Huit années se sont écoulées entre ce voyage fondateur de Claude Barras à Bornéo et la sortie de «Sauvages». Trois années furent d’abord consacrées à un important travail de documentation et d’écriture du scénario, en collaboration avec sa co-scénariste Catherine Paillé. Deux années supplémentaires ont été nécessaires pour réunir les financements, une période durant laquelle Barras est également devenu père, un événement qui l’a naturellement absorbé. Suivirent enfin trois années de réalisation proprement dite : une première année pour la fabrication des marionnettes et des décors, en France ; une seconde année de tournage, image par image, en Suisse ; et une dernière année dédiée à la postproduction, tant sonore que visuelle, menée en Belgique.

Réalisme et poésie : Une approche unique

Quand on lui demande s’il pense ses films pour deux publics – enfants et adultes – Claude Barras répond sans détour : «Je ne fais pas deux niveaux de lecture. J’aborde des thématiques complexes à hauteur d’enfant.» Ce regard enfantin permet à tous les spectateurs, petits et grands, de se plonger dans une même émotion, une même quête. L’enfant au centre de l’histoire est une porte d’entrée vers la sincérité. Dans «Sauvages», le choix de Keria, dont les grands-parents sont originaires de la forêt, sert de guide au spectateur : «Keria sert de guide : elle découvre la forêt et ses codes comme le spectateur. Elle aide à créer une passerelle entre deux mondes.» Et surtout, celui d’un bébé orang-outan comme figure d’identification amplifie cette tendresse qui invite à protéger. Le film pousse cette immersion jusqu’à intégrer le langage autochtone Pénan non traduit, pour forcer le spectateur à ressentir, à deviner, à écouter autrement.

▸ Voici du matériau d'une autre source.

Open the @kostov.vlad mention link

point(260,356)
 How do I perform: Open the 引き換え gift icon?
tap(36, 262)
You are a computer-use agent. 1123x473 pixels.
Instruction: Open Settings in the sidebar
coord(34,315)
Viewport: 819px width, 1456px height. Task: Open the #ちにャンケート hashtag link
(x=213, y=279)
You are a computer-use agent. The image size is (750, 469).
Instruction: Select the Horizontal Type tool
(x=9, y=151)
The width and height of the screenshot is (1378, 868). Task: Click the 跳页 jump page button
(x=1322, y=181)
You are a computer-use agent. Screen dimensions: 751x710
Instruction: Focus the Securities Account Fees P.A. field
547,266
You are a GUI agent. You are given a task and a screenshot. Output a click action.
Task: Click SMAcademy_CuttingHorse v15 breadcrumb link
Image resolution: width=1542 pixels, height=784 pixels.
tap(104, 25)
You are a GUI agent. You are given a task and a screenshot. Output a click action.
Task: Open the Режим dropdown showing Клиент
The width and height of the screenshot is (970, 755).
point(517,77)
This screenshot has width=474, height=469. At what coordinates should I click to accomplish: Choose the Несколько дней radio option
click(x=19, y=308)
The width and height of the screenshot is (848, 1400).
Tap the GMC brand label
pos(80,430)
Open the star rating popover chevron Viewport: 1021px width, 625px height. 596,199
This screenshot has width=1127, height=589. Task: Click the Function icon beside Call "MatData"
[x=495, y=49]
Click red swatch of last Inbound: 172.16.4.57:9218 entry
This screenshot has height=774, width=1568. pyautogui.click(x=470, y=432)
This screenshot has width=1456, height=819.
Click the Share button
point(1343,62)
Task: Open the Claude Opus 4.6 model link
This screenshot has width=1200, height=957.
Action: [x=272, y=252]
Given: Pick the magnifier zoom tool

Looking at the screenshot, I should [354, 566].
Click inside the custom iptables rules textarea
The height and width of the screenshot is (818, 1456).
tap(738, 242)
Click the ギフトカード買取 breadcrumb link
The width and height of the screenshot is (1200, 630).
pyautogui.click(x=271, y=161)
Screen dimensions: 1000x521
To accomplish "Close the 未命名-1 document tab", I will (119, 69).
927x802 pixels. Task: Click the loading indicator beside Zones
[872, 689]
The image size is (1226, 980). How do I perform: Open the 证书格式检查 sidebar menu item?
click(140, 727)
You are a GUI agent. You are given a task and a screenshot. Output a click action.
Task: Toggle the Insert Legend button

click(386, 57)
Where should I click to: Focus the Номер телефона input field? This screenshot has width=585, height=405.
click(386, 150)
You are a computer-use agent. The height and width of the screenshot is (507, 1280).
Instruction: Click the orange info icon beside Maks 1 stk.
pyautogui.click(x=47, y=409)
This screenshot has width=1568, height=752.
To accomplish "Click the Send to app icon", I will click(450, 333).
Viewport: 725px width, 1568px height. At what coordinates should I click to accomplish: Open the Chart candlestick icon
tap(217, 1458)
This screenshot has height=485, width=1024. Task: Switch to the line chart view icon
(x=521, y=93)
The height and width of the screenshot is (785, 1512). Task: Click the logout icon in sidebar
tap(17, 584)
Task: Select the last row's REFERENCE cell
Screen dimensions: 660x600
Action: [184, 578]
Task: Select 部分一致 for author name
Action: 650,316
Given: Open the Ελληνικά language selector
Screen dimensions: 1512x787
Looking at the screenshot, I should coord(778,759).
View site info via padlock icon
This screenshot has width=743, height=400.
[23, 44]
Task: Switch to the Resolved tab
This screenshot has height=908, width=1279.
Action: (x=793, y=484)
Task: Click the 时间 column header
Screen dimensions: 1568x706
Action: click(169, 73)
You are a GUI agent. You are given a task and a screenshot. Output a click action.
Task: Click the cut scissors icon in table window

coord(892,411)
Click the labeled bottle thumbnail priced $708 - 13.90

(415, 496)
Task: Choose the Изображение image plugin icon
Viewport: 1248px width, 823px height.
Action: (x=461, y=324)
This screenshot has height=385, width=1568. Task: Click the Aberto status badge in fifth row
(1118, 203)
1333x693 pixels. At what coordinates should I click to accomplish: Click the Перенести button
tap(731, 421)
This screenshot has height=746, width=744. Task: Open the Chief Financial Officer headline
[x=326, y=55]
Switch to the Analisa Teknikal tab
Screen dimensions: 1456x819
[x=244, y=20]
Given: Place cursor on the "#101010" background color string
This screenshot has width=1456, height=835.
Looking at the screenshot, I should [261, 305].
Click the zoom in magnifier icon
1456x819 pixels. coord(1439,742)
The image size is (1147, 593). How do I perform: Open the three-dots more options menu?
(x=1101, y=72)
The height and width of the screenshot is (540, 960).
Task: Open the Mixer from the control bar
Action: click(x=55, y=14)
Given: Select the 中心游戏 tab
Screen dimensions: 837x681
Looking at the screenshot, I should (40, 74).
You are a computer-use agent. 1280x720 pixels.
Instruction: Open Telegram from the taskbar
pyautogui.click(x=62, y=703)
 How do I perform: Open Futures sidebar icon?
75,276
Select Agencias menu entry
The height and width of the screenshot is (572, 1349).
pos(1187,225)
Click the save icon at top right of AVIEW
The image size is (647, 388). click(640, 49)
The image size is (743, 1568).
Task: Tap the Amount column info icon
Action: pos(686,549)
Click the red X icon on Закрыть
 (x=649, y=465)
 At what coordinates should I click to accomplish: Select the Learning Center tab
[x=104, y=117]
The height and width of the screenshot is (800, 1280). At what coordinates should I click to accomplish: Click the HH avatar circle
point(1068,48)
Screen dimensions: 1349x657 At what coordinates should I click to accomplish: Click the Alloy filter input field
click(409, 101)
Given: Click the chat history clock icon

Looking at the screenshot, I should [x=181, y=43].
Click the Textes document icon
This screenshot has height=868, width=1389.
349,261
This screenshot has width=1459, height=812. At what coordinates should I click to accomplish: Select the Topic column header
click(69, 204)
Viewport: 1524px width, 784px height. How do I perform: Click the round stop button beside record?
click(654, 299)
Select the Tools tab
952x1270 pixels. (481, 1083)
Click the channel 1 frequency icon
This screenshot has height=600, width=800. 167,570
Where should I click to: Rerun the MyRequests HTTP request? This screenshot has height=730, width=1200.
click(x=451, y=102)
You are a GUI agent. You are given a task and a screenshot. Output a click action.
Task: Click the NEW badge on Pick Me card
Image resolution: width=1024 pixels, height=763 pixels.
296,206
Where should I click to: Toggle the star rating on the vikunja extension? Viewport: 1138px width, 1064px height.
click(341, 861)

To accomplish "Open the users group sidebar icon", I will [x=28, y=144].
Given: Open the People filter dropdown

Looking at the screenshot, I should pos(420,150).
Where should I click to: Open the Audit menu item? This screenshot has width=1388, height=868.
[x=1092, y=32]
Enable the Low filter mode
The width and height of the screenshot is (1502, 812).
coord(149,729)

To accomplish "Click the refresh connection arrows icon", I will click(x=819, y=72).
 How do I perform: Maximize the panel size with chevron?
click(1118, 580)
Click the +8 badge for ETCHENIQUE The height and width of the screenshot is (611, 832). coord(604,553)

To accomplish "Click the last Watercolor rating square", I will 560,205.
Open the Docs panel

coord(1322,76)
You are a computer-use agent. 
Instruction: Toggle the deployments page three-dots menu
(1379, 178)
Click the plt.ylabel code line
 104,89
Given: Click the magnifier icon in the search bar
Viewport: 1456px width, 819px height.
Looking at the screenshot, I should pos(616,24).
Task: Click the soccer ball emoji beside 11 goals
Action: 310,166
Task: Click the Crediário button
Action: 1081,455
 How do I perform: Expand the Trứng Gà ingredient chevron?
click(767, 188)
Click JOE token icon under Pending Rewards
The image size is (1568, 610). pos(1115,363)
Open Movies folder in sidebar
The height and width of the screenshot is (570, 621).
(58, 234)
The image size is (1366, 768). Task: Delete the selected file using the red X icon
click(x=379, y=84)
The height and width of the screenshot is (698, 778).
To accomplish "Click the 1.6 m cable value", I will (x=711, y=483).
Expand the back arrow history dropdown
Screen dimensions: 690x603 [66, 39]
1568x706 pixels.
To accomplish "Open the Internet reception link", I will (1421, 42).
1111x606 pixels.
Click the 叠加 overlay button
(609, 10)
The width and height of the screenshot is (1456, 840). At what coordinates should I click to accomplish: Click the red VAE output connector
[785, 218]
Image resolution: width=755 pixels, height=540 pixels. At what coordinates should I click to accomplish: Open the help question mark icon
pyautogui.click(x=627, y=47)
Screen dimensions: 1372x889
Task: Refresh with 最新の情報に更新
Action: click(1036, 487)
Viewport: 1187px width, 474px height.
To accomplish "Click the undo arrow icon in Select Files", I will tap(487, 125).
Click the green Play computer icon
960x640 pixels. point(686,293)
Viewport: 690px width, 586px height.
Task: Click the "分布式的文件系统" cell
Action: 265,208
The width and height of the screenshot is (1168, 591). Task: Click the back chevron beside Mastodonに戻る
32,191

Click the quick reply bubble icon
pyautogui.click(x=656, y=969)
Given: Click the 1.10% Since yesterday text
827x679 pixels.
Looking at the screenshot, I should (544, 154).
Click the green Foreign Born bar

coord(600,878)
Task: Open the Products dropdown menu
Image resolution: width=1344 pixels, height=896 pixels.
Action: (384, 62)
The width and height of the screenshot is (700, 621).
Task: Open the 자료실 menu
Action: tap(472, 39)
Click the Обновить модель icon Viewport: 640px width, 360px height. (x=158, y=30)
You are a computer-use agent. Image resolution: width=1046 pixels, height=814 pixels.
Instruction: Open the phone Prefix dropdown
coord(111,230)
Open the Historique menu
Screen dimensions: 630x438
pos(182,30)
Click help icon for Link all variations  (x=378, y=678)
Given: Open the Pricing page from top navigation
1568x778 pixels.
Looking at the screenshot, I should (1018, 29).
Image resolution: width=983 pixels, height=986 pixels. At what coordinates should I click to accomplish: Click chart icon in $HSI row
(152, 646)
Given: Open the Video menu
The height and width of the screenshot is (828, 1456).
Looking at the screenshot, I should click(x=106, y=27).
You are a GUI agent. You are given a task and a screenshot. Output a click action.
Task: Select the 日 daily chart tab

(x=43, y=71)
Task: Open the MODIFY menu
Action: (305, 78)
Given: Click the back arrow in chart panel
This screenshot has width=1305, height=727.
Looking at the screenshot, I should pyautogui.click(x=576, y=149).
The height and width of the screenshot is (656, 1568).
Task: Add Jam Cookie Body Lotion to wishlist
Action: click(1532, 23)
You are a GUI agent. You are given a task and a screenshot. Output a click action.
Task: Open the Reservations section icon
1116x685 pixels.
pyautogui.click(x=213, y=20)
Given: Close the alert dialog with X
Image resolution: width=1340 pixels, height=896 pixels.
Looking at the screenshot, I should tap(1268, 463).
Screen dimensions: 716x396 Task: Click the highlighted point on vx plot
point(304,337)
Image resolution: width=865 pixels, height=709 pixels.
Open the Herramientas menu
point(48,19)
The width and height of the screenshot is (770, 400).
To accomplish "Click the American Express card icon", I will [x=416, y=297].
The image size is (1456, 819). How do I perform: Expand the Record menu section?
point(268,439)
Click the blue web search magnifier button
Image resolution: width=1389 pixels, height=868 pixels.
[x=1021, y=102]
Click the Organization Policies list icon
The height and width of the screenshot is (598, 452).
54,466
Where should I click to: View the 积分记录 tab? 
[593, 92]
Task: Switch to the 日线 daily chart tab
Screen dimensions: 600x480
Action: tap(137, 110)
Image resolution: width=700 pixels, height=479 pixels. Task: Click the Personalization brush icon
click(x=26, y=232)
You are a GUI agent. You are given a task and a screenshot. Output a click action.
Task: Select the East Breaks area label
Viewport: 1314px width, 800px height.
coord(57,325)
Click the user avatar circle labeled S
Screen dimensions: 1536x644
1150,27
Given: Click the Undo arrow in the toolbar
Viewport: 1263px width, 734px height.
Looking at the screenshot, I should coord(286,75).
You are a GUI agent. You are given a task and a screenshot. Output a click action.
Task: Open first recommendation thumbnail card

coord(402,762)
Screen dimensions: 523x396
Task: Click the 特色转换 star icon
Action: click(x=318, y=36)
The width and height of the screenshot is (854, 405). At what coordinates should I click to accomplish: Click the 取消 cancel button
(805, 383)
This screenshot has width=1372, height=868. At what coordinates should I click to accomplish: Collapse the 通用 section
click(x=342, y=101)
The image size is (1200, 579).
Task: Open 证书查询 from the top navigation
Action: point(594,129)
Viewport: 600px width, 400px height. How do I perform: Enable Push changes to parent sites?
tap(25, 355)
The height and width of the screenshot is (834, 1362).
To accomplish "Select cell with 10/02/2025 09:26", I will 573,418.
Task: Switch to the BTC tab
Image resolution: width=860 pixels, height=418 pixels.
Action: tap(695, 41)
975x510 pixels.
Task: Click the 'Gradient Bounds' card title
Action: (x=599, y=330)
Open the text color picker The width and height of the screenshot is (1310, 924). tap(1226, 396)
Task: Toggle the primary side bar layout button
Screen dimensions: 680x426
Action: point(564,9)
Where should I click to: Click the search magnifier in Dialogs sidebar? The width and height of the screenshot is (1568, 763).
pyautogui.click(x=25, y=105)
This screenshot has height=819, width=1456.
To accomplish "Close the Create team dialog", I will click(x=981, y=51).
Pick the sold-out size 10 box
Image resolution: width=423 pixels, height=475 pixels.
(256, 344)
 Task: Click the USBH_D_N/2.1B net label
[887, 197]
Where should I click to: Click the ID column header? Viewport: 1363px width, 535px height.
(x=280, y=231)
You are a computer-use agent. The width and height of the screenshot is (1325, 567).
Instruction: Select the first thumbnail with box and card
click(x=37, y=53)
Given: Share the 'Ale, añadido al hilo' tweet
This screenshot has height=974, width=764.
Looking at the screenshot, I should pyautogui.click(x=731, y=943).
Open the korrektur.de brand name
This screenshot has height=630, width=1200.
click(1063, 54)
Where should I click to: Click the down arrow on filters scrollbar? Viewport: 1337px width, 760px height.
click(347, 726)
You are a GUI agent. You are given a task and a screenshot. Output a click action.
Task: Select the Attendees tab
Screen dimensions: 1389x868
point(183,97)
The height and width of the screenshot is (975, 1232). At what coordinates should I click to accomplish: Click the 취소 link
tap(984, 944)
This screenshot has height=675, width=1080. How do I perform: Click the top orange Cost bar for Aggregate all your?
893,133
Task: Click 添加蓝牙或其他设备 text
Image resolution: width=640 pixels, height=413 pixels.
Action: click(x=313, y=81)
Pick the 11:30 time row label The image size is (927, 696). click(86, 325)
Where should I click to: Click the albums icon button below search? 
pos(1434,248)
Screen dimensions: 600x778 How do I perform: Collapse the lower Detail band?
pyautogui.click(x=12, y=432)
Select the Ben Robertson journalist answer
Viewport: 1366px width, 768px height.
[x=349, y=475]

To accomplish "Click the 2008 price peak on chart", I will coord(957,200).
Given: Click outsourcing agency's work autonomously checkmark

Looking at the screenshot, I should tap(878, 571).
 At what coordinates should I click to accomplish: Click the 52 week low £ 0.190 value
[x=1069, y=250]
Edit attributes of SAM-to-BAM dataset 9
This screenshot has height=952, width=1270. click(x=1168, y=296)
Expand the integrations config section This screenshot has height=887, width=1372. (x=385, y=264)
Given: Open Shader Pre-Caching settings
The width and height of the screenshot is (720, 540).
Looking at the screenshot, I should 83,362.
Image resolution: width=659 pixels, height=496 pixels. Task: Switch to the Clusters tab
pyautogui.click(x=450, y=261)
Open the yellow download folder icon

L’animation artisanale comme acte de résistance

Chez Claude Barras, le choix de l’animation en stop motion relève d’un véritable engagement, presque d’un acte de résistance. Ce long processus témoigne d’un engagement collectif fort, porté par une équipe fidèle à Claude Barras, dont plusieurs membres l’accompagnent depuis ses précédents projets. Loin des productions numériques accélérées, il revendique un travail artisanal, collectif, minutieux : «Je préfère cette méthode à la production numérique rapide. Je refuse de travailler avec l’intelligence artificielle. C’est un travail artisanal, humain, fait en équipe». En pleine ère de l’intelligence artificielle (IA), il oppose une autre temporalité, une autre éthique : celle de la lenteur assumée, du geste valorisé, du lien humain. «Le plaisir de fabriquer à la main, en équipe, ne peut pas être remplacé. Le chemin pour faire le film compte autant que le résultat». Chez lui, la forme épouse le fond : patience, respect du vivant, attention aux détails — autant de valeurs qui résonnent avec les thématiques qu’il aborde. La poésie fragile des marionnettes animées image par image entre en tension avec la gravité des sujets traités, et c’est dans cette tension que naît l’émotion singulière de ses films.

Une forêt de sons, pas de musique

Il n’y a pas de musique dans «Sauvages», seulement des sons enregistrés au cœur de la jungle par l’ingénieur son Charles De Ville. Trois semaines d’immersion à Bornéo ont permis de capter les bruissements, les cris, les silences vivants de la forêt. «Ces sons sont retravaillés de manière musicale, mais sans instrument. La forêt devient personnage, respiration, mémoire». Ces enregistrements, ensuite retravaillés musicalement, permettent de créer des moments de silence ou des moments où la forêt reprend le dessus, une immersion saluée par les Pénans eux-mêmes, qui reconnaissent leur environnement et les animaux.

Le film comme transmission

Pour Claude Barras, raconter des histoires, c’est aussi transmettre une mémoire. Né de parents paysans de montagne suisses, il a vu le monde changer vite. La réflexion sur le film découle de l'accélération des changements de société et de la transmission des valeurs. «Il y a des ponts entre la Suisse rurale de mes grands-parents et la forêt de Bornéo. C’est ce que j’ai voulu explorer».

L'émotion comme fil conducteur

La magie opère dans les marionnettes silencieuses de Barras. Keria, dans ses mains, semble presque respirer. Au FICAM, Claude Barras l'a posée sur la table, son regard teinté de fierté, mais aussi d’humilité. Il ne cherche pas à faire la leçon, mais à partager une émotion, à donner des pistes de réflexion plutôt que d'imposer une morale. Il nous invite à regarder le monde autrement.